Anya is live and ready to show you everything. Watch her strip, dance, and perform exclusive shows just for you. Interact in real-time and make your fantasies come true.
Free to watch • No registration required • HD streaming
Click & Detect
Click3D: a method using click chemistry (a class of reactions that make molecules observable) that achieves high-resolution 3D fluorescence imaging of whole organs at unprecedented depth – for example, imaging hypoxia (inadequate tissue oxygen) in a tumour (as shown here) or in the mouse whole brain
Read the published research article here
Video from work by Iori Tamura and colleagues
Department of Chemistry and Biotechnology, Graduate School of Engineering, The University of Tokyo, Bunkyo-ku, Tokyo, Japan
Video originally published with a Creative Commons Attribution 4.0 International (CC BY-NC 4.0)
Published in Science Advances, July 2024
You can also follow BPoD on Instagram, Twitter and Facebook
The Science Research Manuscripts of S. Sunkavally, p 538.
Folks, my POTS is broken.
This is easily one of the most bizarre things in my life with this lemon of a body. I've been experiencing this predictable heart rate jump when I stand up, without fail, for over three decades... until the heart rate increase started failing mid-leap.

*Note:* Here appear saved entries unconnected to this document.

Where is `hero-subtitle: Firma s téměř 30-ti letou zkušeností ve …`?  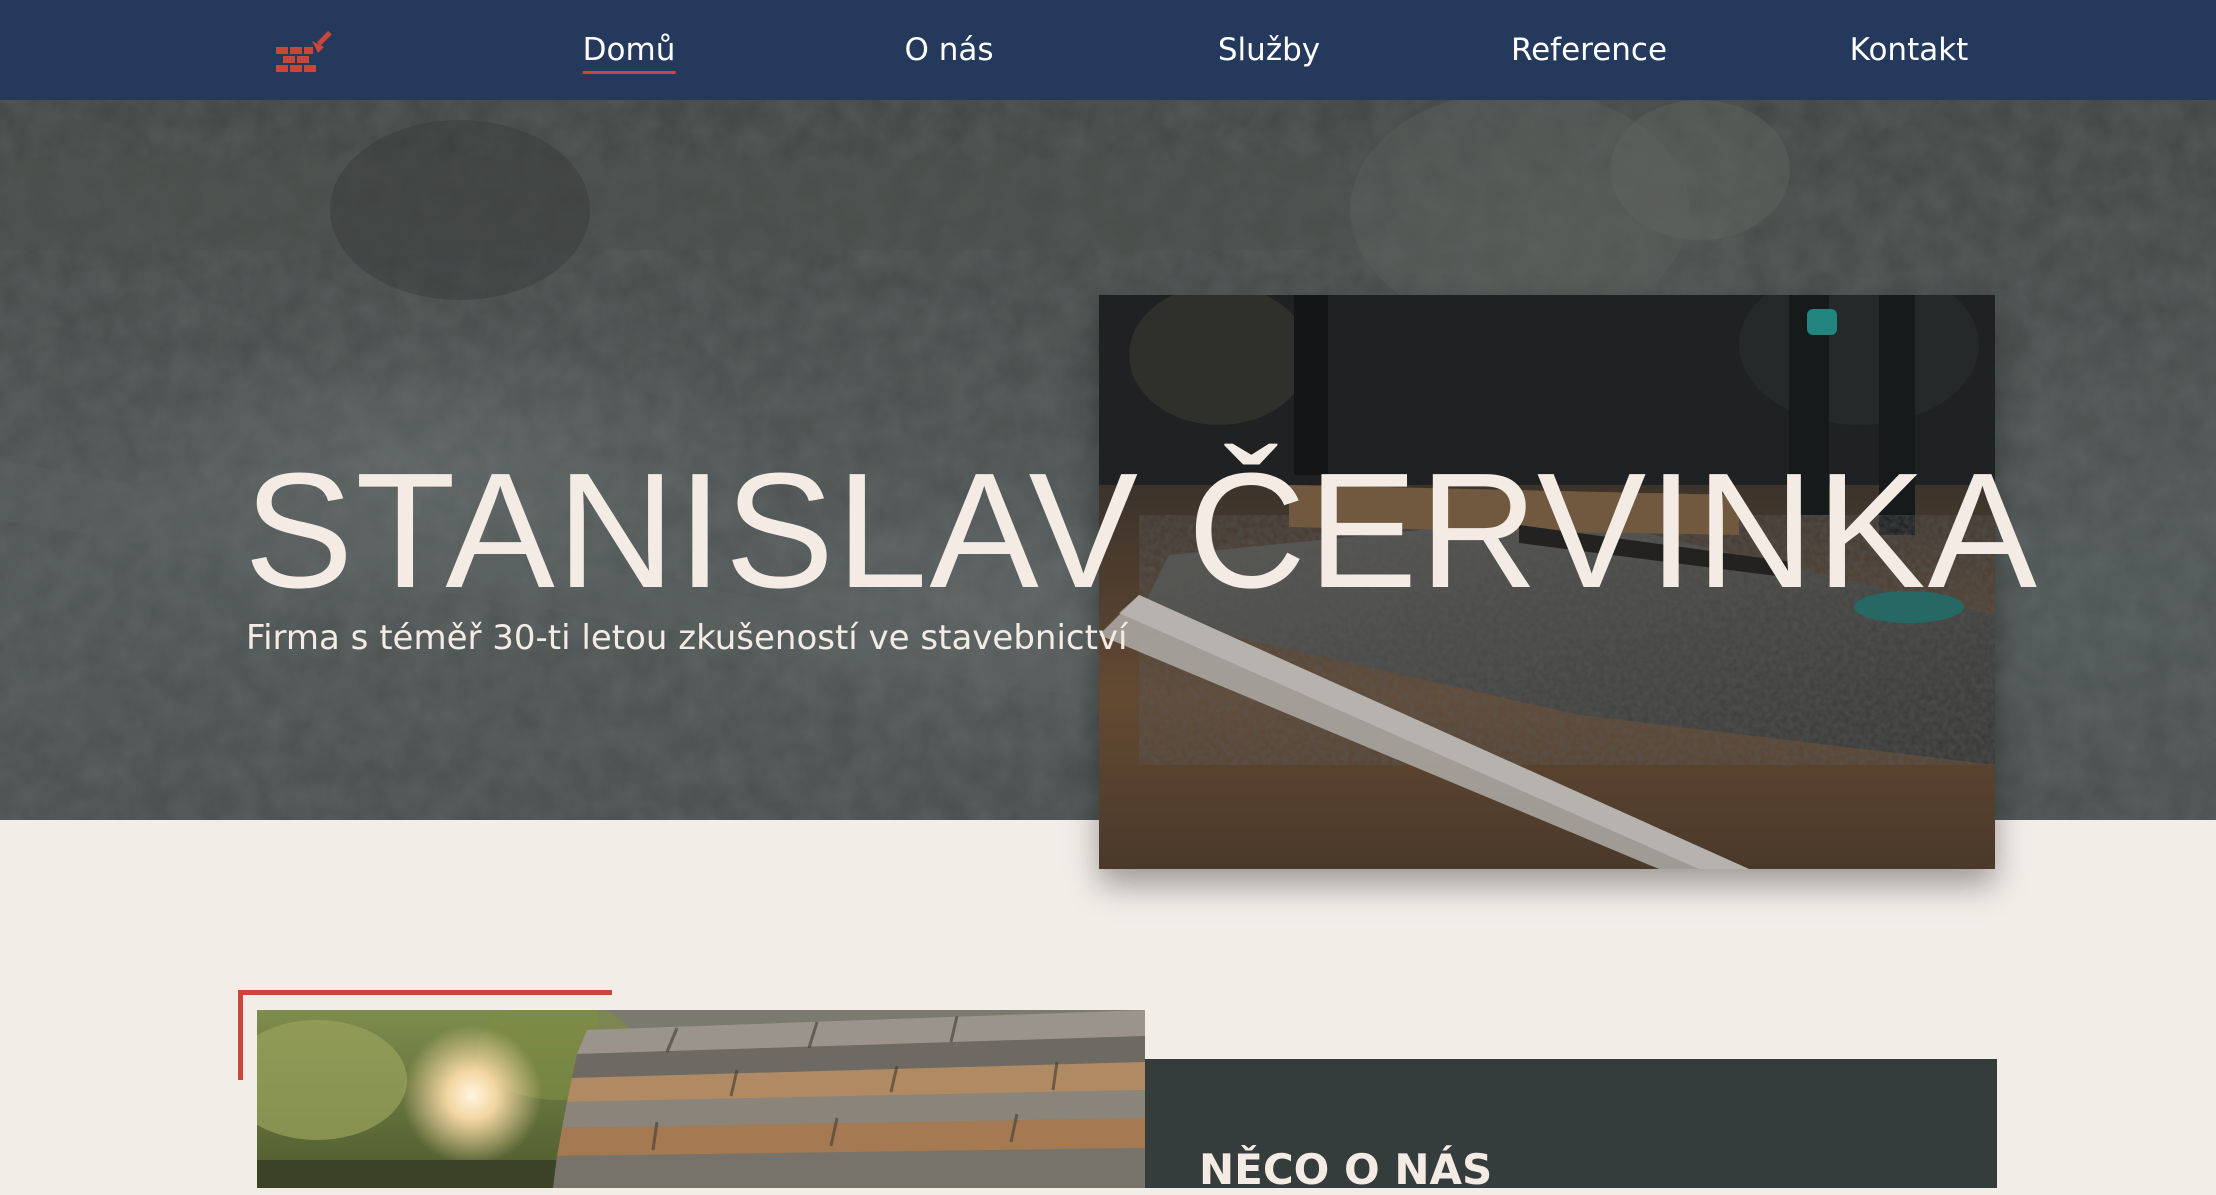 hero-subtitle: Firma s téměř 30-ti letou zkušeností ve … is located at coordinates (687, 638).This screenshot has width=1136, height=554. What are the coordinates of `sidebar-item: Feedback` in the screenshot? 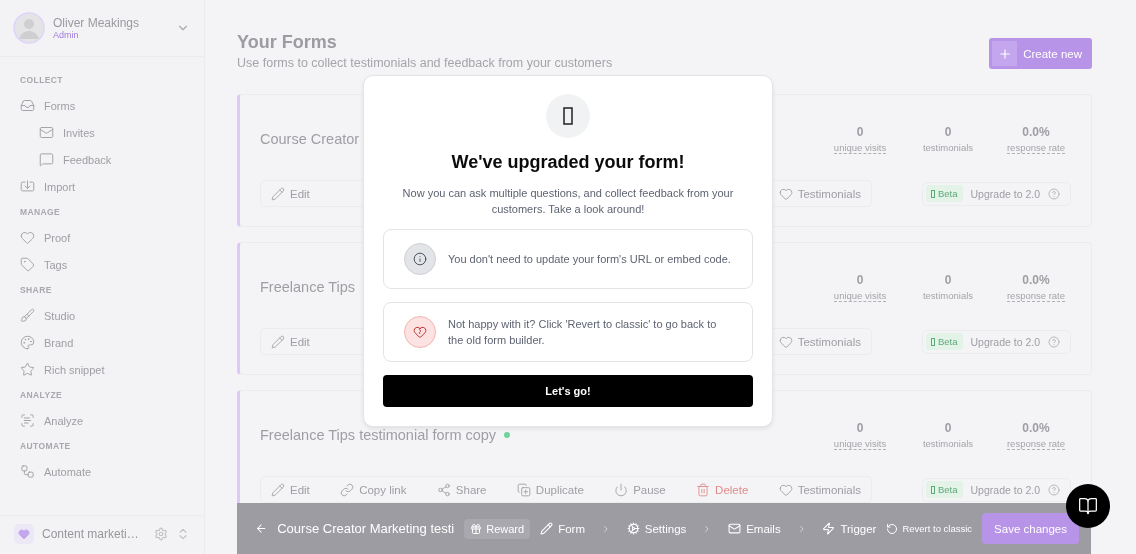 It's located at (102, 160). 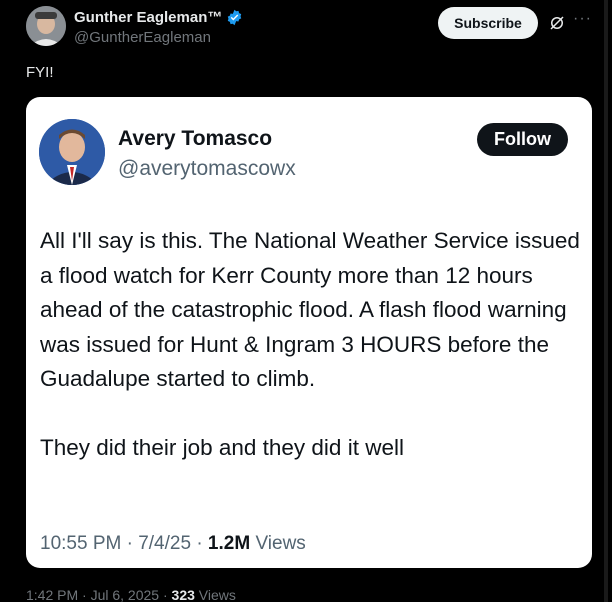 I want to click on quoted-paragraph-2: They did their job and they did it well, so click(x=222, y=447).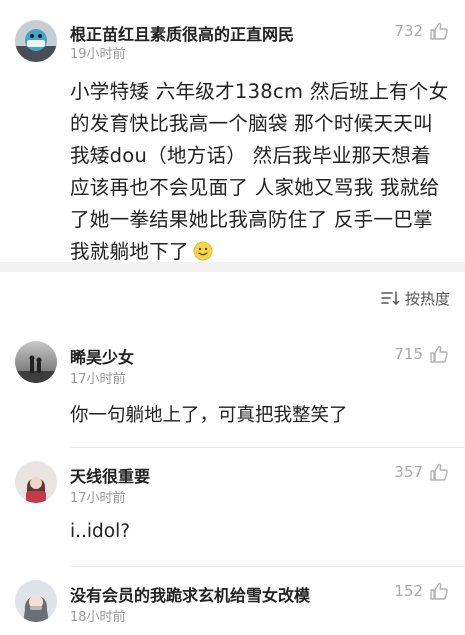  What do you see at coordinates (232, 267) in the screenshot?
I see `section-divider` at bounding box center [232, 267]. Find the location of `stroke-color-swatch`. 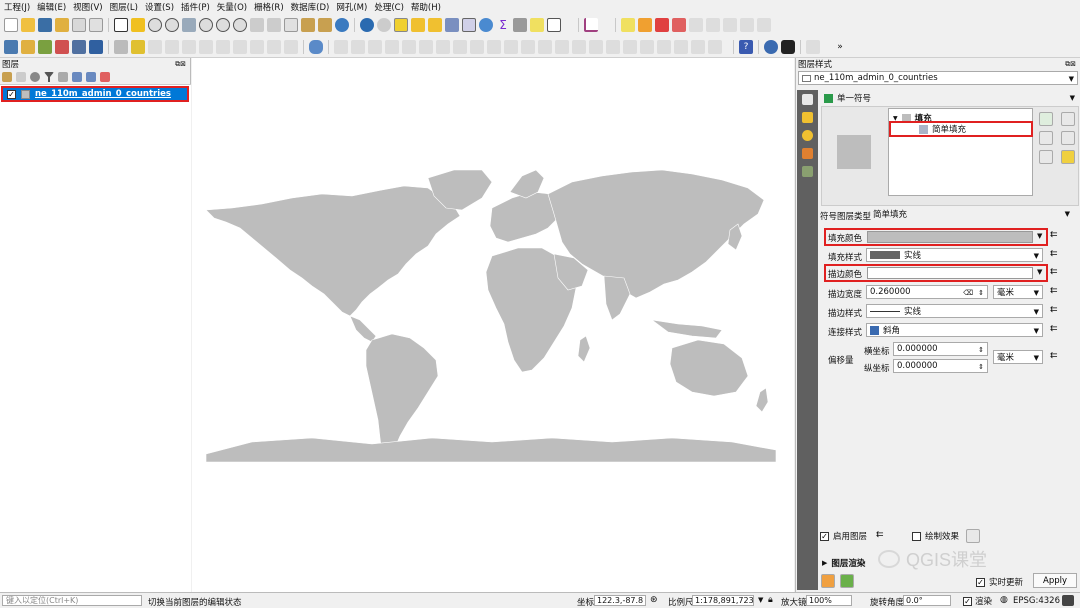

I thought I just wasn't recovering from a cold in March, went to the doc in late April; my lungs were clear, no high WBC, wasn't a secondary infection. But the symptoms were apparently consistent with heart or lung damage. Doc sent me to the ER. The ER chest CT was clear, but while I was hooked to the ER machines I noticed my oxygen saturation kept doing this slow dropping down to alarmingly low levels--and I felt fine--then slow climbing back to 99%. A few minutes later I was hit by intense fatigue & pain.
I checked it on the fingertip pulse/ox after I got home, still happening, but fingertip machine had difficulty with motion and rapidly changing numbers. I got a wearable bluetooth pulse/ox. I'm still seeing the oxygen saturation dips and it's pretty terrifying, yes, WTF is this meat machine doing now? (My doc thinks leakage between oxygenated and deoxygenated blood, which is not reassuring at all. I have a cardiac referral.)
But seeing my POTS get tripped partway through a jump is *freaky*.
Look at that (about 11am). That's not right. My heart rate started to do the typical POTS jump and crashed to below 50 instead, coinciding with a dramatic O2 drop. What the hell. (full screenshot under readmore)
How long has it been doing this? Is my physical hardware just unable to react to the dysautonomia "speed up" signals? Is this why the fatigue has been increasing way past reasonable?
I had a heart ultrasound and multiple EKGs during the POTS diagnosis, but apparently what I need is a heart ultrasound with "bubble test," which I have never had. I even wore a pulse/ox for a sleep study but this doesn't happen at night! Mostly. It does coincide with activity... frequently... sometimes I am not doing anything... but almost always I am awake.
My POTS is broken and I am so weirded out.